Ortner’s syndrome presenting as thoracic aortic aneurysm mimicking thoracic malignancy: a case report

INTRODUCTION: Ortner’s syndrome is defined as left recurrent laryngeal nerve palsy caused by a cardiovascular pathology. Here we report the case of a 68-year-old man who presented to our hospital with hoarseness, whose initial chest imaging mimicked a thoracic neoplastic process with left pleural effusion. The final diagnosis was Ortner’s syndrome due to the silent rupture of a thoracoabdominal aortic aneurysm. Diagnostic thoracentesis, before computed tomography, in resource-poor settings, may have resulted in an adverse outcome in our case. CASE PRESENTATION: A 68-year-old Sri Lankan man was referred to us by an otolaryngologist for further evaluation of a suspected thoracic malignancy. His presenting symptom was hoarseness of three months duration. He had essential hypertension for the last four years and had a history of 25 pack-years of cigarettes smoking.
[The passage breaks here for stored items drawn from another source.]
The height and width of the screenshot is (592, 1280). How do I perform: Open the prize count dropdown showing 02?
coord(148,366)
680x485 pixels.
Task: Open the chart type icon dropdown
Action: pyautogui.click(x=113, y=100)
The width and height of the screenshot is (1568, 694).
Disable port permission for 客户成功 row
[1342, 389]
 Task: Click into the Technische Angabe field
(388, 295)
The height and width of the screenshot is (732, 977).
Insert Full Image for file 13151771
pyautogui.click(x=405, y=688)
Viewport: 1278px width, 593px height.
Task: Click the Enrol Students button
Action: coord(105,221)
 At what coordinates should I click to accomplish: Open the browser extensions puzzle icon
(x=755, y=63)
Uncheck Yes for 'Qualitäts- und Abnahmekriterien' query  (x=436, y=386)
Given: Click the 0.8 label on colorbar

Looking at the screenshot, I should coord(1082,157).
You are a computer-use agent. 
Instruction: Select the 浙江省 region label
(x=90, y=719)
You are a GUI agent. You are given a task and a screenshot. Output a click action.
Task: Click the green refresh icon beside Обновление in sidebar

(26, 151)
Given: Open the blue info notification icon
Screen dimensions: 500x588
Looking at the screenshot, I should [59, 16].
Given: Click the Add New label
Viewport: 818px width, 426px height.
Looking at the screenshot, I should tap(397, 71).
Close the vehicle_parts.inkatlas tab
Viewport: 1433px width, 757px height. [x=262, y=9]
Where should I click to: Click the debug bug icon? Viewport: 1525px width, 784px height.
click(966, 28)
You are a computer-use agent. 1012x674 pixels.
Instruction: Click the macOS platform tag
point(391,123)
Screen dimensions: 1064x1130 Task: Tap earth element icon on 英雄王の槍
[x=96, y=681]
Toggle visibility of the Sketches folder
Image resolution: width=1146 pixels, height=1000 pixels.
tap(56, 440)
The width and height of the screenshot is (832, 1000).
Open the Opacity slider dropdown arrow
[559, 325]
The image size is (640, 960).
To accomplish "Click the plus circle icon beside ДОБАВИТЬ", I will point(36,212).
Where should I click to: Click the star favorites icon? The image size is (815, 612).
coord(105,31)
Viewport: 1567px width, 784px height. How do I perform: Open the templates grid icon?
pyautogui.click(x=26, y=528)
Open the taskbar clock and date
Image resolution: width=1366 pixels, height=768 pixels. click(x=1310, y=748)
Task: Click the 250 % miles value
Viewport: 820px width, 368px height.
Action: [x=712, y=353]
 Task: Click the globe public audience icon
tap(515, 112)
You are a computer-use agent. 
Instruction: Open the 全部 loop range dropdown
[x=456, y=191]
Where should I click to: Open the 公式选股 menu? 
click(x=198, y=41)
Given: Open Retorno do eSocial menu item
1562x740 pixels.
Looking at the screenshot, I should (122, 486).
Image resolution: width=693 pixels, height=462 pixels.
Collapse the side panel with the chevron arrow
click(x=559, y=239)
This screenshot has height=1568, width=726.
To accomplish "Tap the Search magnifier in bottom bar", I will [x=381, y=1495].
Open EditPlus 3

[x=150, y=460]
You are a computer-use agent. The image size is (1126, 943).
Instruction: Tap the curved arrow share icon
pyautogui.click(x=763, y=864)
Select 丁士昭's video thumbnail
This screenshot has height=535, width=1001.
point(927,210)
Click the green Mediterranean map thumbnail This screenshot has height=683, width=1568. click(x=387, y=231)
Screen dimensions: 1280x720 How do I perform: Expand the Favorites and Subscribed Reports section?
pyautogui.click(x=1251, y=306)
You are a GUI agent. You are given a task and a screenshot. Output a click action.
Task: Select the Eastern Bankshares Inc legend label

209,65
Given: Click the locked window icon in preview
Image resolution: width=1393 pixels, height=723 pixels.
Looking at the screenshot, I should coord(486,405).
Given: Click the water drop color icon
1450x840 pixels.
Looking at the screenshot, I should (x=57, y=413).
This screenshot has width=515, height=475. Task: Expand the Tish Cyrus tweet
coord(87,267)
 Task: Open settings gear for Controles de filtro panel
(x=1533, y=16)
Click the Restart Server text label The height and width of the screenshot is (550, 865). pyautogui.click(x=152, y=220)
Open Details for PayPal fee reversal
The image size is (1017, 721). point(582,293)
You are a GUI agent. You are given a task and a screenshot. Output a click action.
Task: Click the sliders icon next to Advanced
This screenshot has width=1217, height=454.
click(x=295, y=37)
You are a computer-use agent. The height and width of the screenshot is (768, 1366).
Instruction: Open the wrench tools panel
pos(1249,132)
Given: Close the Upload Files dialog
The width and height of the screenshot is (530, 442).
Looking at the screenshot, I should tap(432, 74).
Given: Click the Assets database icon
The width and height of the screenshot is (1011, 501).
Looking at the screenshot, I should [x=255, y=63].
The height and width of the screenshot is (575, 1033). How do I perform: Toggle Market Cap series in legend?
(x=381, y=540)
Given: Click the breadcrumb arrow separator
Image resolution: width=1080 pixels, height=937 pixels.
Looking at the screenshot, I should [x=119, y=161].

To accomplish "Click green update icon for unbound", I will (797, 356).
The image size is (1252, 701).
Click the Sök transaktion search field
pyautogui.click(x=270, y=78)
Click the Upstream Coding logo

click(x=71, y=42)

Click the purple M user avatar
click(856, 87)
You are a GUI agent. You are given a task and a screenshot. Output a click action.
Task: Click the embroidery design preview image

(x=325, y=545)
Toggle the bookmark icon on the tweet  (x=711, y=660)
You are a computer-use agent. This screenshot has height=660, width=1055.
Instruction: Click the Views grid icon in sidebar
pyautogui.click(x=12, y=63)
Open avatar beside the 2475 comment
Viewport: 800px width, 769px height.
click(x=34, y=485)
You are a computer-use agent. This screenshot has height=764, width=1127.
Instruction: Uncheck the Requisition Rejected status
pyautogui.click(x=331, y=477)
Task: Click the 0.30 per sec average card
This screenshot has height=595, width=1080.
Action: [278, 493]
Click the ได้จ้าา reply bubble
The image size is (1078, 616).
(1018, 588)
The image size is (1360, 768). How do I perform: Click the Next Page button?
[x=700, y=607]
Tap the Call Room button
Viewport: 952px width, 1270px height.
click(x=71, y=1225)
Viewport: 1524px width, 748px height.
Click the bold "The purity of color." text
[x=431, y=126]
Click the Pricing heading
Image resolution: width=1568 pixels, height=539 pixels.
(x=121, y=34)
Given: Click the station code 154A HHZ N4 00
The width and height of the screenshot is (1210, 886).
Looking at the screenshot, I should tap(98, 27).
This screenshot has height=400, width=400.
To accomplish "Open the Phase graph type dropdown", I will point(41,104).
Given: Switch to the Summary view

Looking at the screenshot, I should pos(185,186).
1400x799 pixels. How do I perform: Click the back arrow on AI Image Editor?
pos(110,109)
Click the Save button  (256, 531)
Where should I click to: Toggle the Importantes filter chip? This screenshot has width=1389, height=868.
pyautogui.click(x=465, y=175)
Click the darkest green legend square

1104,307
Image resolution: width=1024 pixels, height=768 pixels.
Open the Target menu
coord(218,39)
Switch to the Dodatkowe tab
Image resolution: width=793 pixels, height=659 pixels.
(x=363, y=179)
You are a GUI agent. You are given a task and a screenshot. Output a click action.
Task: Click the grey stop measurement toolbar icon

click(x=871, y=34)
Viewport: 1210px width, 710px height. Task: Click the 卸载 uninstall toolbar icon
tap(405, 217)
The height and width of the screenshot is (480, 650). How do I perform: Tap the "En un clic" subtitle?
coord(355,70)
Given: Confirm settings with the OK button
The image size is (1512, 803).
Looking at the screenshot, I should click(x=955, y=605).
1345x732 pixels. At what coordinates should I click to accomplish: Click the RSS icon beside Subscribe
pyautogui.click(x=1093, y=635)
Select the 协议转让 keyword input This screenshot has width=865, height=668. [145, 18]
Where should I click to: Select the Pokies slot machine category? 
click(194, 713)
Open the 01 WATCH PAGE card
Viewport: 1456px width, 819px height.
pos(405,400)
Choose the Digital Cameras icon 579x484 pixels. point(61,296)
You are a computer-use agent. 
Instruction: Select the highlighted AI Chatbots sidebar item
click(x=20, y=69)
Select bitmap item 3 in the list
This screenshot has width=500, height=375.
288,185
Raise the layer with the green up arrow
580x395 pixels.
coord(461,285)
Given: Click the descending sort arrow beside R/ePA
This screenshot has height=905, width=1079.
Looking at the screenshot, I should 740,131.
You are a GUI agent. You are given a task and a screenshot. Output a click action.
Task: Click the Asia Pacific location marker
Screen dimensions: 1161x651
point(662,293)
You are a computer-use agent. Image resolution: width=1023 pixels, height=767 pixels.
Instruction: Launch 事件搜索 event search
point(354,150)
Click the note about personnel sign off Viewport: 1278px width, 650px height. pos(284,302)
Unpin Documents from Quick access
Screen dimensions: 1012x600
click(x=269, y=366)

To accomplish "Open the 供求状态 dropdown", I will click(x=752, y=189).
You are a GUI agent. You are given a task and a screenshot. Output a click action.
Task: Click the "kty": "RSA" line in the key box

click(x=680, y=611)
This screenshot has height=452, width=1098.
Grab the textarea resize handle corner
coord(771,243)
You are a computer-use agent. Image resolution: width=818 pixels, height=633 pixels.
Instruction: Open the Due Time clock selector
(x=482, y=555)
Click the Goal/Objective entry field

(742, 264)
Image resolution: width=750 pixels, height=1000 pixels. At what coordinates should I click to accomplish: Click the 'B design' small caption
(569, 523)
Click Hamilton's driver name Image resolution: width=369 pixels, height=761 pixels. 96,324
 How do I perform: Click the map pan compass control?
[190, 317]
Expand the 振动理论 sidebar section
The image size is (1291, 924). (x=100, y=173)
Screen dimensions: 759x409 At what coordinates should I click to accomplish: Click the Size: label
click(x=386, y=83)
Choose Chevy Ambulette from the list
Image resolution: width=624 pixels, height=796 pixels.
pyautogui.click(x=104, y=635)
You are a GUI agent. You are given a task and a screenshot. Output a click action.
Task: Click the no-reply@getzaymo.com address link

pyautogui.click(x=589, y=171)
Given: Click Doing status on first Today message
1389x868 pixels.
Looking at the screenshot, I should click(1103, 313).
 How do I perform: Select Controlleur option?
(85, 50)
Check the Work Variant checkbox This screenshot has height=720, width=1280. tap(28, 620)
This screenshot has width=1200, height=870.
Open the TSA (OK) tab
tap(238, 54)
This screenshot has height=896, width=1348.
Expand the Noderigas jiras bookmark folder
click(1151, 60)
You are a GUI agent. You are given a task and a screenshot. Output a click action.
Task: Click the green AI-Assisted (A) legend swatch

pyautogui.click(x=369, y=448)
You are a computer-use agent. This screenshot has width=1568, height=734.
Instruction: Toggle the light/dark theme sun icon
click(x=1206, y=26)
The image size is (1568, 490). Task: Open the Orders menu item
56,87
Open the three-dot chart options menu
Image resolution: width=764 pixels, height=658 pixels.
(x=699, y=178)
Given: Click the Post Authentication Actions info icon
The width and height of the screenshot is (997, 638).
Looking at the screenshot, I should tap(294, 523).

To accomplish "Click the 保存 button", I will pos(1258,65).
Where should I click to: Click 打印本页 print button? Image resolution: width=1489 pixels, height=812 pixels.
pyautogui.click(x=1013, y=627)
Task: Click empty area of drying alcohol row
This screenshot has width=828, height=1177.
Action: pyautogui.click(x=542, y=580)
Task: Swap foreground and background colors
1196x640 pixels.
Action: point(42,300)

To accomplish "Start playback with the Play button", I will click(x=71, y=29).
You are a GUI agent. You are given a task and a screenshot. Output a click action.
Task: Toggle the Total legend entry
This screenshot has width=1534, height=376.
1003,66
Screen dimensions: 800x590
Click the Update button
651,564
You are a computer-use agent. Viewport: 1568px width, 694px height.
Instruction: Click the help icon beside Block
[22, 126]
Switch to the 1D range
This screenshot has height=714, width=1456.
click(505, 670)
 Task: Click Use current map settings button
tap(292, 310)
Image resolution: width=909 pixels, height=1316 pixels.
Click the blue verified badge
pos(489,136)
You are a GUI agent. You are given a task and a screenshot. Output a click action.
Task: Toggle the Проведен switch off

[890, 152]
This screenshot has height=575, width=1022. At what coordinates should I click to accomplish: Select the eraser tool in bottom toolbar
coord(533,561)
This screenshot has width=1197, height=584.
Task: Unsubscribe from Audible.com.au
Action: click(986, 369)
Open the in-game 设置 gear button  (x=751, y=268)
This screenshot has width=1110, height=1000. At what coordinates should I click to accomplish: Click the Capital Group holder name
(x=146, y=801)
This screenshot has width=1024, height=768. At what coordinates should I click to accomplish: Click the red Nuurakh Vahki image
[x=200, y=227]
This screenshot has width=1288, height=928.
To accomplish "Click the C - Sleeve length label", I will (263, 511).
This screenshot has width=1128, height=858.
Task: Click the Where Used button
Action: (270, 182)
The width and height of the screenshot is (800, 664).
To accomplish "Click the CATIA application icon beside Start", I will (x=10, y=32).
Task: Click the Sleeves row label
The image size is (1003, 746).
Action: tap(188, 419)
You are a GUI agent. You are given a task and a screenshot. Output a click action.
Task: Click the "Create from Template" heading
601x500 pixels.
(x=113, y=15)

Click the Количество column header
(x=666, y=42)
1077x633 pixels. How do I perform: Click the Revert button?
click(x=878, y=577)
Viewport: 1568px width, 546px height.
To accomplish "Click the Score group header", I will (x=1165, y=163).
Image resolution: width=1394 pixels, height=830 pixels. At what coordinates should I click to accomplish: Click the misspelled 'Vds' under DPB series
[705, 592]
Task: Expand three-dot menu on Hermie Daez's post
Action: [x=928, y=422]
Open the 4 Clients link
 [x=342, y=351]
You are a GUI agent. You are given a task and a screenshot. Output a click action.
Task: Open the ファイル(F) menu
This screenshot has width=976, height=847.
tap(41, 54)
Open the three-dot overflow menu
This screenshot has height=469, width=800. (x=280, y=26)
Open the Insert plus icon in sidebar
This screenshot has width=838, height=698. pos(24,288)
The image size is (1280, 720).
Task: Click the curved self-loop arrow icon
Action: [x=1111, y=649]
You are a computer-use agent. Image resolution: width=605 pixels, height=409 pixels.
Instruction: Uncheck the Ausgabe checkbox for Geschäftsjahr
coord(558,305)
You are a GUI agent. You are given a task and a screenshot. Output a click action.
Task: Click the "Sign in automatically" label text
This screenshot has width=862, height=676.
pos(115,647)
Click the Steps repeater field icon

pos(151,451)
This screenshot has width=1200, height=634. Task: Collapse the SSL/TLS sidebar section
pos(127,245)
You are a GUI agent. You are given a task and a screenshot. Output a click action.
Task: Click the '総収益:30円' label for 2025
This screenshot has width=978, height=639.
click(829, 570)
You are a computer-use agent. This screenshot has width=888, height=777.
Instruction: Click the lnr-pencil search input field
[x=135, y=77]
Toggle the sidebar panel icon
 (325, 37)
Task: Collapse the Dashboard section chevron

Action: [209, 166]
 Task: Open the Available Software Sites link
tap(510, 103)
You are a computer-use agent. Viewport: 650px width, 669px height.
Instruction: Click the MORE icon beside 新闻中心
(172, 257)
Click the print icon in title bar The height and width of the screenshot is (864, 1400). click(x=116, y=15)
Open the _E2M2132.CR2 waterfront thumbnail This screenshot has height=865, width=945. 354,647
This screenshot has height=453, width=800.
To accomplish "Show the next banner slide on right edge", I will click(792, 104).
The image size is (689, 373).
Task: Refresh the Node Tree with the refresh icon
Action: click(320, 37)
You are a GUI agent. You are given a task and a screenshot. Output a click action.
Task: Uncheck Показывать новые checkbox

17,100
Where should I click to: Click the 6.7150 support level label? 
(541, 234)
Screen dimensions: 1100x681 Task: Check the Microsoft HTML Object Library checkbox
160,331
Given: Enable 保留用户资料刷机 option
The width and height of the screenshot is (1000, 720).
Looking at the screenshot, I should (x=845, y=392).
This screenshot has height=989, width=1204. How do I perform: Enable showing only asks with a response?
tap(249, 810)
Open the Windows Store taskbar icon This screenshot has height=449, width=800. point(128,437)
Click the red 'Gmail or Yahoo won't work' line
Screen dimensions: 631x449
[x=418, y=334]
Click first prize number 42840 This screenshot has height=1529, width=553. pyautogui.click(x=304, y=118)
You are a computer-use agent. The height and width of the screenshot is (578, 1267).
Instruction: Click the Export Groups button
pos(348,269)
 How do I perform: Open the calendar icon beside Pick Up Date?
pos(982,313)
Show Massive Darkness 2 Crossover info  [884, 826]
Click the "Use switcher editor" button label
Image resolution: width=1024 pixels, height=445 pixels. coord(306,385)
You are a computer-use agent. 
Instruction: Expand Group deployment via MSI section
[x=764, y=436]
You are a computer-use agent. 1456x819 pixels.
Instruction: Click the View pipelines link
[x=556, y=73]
His chest X-ray showed a left-sided mediastinal mass with mild to moderate pleural effusion. An ultrasound appeared to show an encysted pleural fluid collection. However, we proceeded with computed tomography before diagnostic thoracentesis. The diagnosis of Ortner’s syndrome was made after the computed tomography due to the silent rupture of his thoracoabdominal aortic aneurysm. CONCLUSIONS: Hoarseness due to left recurrent laryngeal nerve palsy can be the presenting symptom of cardiovascular pathologies, Ortner’s syndrome. Silent rupture of thoracic aortic aneurysms can mimic that of thoracic malignancy, which is reported in literature. We illustrate the importance of a high degree of suspicion of cardiovascular pathology in order to avoid an adverse outcome following diagnostic thoracentesis.